MATERIAL PROVIDED
——

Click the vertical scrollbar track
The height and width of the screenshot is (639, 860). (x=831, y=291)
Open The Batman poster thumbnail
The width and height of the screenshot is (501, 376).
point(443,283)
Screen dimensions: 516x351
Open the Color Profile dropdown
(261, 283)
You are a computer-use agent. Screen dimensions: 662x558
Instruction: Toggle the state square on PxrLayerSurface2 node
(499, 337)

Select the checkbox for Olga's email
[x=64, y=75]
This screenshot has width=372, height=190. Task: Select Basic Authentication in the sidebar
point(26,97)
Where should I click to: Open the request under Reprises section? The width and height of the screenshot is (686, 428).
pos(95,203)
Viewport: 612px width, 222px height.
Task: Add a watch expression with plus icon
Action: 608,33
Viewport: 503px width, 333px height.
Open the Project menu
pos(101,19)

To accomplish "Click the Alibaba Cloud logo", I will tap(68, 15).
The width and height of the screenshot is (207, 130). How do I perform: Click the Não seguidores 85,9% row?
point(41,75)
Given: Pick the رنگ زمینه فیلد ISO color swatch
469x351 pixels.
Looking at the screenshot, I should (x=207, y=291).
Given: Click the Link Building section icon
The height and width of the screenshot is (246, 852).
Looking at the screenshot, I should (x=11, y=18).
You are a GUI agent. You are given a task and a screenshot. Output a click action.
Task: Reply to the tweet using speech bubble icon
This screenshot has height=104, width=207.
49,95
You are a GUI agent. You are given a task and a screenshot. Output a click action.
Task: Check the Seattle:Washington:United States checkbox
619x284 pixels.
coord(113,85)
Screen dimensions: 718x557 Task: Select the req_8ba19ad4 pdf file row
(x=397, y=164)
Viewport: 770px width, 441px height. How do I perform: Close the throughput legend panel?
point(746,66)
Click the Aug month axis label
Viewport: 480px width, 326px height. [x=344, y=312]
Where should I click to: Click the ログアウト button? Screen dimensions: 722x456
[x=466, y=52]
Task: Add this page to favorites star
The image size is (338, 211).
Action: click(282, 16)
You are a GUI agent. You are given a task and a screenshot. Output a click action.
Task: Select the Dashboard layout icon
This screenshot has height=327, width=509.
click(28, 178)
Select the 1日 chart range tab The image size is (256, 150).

——

WORK TO DO
Swap "checkbox" for "check box" throughout the items above, and reproduce every line with no other changes.

OUTPUT BELOW
Click the vertical scrollbar track
The height and width of the screenshot is (639, 860). (x=831, y=291)
Open The Batman poster thumbnail
The width and height of the screenshot is (501, 376).
point(443,283)
Screen dimensions: 516x351
Open the Color Profile dropdown
(261, 283)
You are a computer-use agent. Screen dimensions: 662x558
Instruction: Toggle the state square on PxrLayerSurface2 node
(499, 337)

Select the check box for Olga's email
[x=64, y=75]
This screenshot has width=372, height=190. Task: Select Basic Authentication in the sidebar
point(26,97)
Where should I click to: Open the request under Reprises section? The width and height of the screenshot is (686, 428).
pos(95,203)
Viewport: 612px width, 222px height.
Task: Add a watch expression with plus icon
Action: 608,33
Viewport: 503px width, 333px height.
Open the Project menu
pos(101,19)

To accomplish "Click the Alibaba Cloud logo", I will tap(68, 15).
The width and height of the screenshot is (207, 130). How do I perform: Click the Não seguidores 85,9% row?
point(41,75)
Given: Pick the رنگ زمینه فیلد ISO color swatch
469x351 pixels.
Looking at the screenshot, I should (x=207, y=291).
Given: Click the Link Building section icon
The height and width of the screenshot is (246, 852).
Looking at the screenshot, I should (x=11, y=18).
You are a GUI agent. You are given a task and a screenshot. Output a click action.
Task: Reply to the tweet using speech bubble icon
This screenshot has height=104, width=207.
49,95
You are a GUI agent. You are given a task and a screenshot. Output a click action.
Task: Check the Seattle:Washington:United States check box
619x284 pixels.
coord(113,85)
Screen dimensions: 718x557 Task: Select the req_8ba19ad4 pdf file row
(x=397, y=164)
Viewport: 770px width, 441px height. How do I perform: Close the throughput legend panel?
point(746,66)
Click the Aug month axis label
Viewport: 480px width, 326px height. [x=344, y=312]
Where should I click to: Click the ログアウト button? Screen dimensions: 722x456
[x=466, y=52]
Task: Add this page to favorites star
The image size is (338, 211).
Action: click(282, 16)
You are a GUI agent. You are given a task and a screenshot. Output a click action.
Task: Select the Dashboard layout icon
This screenshot has height=327, width=509.
click(28, 178)
Select the 1日 chart range tab The image size is (256, 150).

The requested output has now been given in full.